1. Preheat oven to 425°.

2. To prepare lobster sauce, combine mustard and water in a small bowl; stir well with a whisk. Stir in soy sauce, plum sauce, sherry, and ginger; set aside.

3.  To prepare the bok choy sauce, whisk together the first five ingredients under "Boy Choy".  The sauce should be viscous, like a glaze.
4. To prepare lobster, make a lengthwise cut through the top of each lobster shell using kitchen shears, cutting to, but not through, lobster meat; press shell open. Place the lobster tails, cut sides up, in a shallow roasting pan coated with cooking spray. Combine the oils and pepper, and spoon over the lobster meat.
5. Bake lobster at 425° for 13 minutes or until the lobster meat turns opaque. Serve lobster with sauce, and garnish with onions.
6.  While the lobster is cooking, prepare a steamer (bamboo, metal, whatever you have). Wash and rinse the bok choy, chop into quarters, and place it in the steam along with the slices of jalapeno. Drizzle with a bit of the sauce. Cover the steamer, place over a pot filled with an inch of boiling water, and steam for 3-4 minutes, until the bok choy is just tender when pierced through the bulb with a sharp knife.  Remove bok choy from the steamer to a serving plate, and drizzle with a bit more of the sauce. You can save leftover sauce in a tightly-capped jar in the refrigerator. Serve hot.

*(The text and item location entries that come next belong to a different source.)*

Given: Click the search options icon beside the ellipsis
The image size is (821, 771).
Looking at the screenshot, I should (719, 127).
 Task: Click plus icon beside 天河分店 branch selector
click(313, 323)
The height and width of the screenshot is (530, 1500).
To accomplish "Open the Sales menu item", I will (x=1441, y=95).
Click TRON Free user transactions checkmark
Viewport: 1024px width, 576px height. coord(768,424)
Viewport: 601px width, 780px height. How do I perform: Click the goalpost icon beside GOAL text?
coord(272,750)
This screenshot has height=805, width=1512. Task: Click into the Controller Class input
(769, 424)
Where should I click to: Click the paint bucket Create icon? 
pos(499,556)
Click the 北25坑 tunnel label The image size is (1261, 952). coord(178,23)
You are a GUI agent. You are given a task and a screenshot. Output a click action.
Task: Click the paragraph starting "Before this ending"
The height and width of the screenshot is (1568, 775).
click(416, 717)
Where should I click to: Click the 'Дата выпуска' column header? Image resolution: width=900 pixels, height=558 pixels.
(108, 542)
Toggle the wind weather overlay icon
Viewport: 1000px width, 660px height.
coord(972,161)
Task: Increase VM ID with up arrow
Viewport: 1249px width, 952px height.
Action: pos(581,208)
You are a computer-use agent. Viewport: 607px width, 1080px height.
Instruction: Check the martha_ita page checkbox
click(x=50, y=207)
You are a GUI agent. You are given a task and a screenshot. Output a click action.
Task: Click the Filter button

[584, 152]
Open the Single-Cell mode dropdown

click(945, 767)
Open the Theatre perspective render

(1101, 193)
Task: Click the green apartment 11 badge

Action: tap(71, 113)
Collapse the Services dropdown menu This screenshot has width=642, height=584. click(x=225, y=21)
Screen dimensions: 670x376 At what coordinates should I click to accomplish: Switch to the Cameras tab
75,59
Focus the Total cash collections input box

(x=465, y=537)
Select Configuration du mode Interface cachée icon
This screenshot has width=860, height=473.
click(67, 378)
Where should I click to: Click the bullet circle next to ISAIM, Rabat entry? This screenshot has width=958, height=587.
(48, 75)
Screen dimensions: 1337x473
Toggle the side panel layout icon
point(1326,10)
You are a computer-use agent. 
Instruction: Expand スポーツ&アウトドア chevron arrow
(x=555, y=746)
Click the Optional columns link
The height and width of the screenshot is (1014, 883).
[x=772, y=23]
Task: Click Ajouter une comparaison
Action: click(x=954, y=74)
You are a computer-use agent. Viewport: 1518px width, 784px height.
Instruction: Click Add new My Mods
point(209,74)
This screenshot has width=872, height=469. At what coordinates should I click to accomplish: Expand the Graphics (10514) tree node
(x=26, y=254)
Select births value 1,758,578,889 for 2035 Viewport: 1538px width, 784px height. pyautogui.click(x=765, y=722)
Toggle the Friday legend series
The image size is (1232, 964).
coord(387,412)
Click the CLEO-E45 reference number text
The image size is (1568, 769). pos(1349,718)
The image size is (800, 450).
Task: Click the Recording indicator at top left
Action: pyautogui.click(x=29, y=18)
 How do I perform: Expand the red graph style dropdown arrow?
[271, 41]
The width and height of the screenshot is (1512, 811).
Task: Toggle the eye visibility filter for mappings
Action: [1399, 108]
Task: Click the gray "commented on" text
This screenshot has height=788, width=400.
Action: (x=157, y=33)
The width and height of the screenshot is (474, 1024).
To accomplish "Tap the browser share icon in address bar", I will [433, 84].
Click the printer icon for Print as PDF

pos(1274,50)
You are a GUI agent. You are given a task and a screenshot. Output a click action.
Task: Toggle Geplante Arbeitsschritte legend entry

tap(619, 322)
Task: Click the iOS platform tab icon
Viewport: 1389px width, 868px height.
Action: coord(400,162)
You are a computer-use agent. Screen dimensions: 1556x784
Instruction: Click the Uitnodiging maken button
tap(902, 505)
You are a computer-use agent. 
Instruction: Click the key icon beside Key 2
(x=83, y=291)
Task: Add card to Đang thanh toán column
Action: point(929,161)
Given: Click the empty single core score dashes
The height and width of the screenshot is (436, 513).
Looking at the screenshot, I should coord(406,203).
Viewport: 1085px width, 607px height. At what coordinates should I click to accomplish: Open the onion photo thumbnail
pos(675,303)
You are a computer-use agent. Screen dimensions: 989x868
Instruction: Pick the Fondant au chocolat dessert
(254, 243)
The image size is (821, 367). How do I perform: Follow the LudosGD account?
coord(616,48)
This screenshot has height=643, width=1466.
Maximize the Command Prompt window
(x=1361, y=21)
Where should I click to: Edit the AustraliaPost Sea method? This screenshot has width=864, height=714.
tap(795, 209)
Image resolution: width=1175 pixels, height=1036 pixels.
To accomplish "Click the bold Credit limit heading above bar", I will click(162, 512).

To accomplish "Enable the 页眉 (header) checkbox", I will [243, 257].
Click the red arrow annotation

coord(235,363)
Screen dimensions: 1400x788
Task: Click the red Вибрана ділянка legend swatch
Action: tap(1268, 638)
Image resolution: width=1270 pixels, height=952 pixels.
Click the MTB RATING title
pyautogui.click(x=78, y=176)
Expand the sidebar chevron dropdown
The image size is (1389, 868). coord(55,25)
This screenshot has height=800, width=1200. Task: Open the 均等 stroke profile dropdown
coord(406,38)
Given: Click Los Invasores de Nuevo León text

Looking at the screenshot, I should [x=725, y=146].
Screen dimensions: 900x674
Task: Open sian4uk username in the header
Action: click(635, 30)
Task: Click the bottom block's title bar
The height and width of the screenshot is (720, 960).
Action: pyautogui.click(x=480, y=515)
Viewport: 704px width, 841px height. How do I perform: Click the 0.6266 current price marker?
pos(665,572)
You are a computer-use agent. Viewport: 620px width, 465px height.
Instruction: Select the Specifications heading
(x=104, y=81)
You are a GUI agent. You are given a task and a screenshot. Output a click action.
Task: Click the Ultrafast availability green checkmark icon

  1. I gained 100 points from this dish. I followed the exact recipe but used a grill pan on the stove. Surprisingly, my husband kept saying "he's in heaven" after tasting it.

  2. Lobster recipes can be very expensive to prepare but having them for lunch or dinner can also be a satisfying experience. My wife also prepare a lobster dish at least once a month.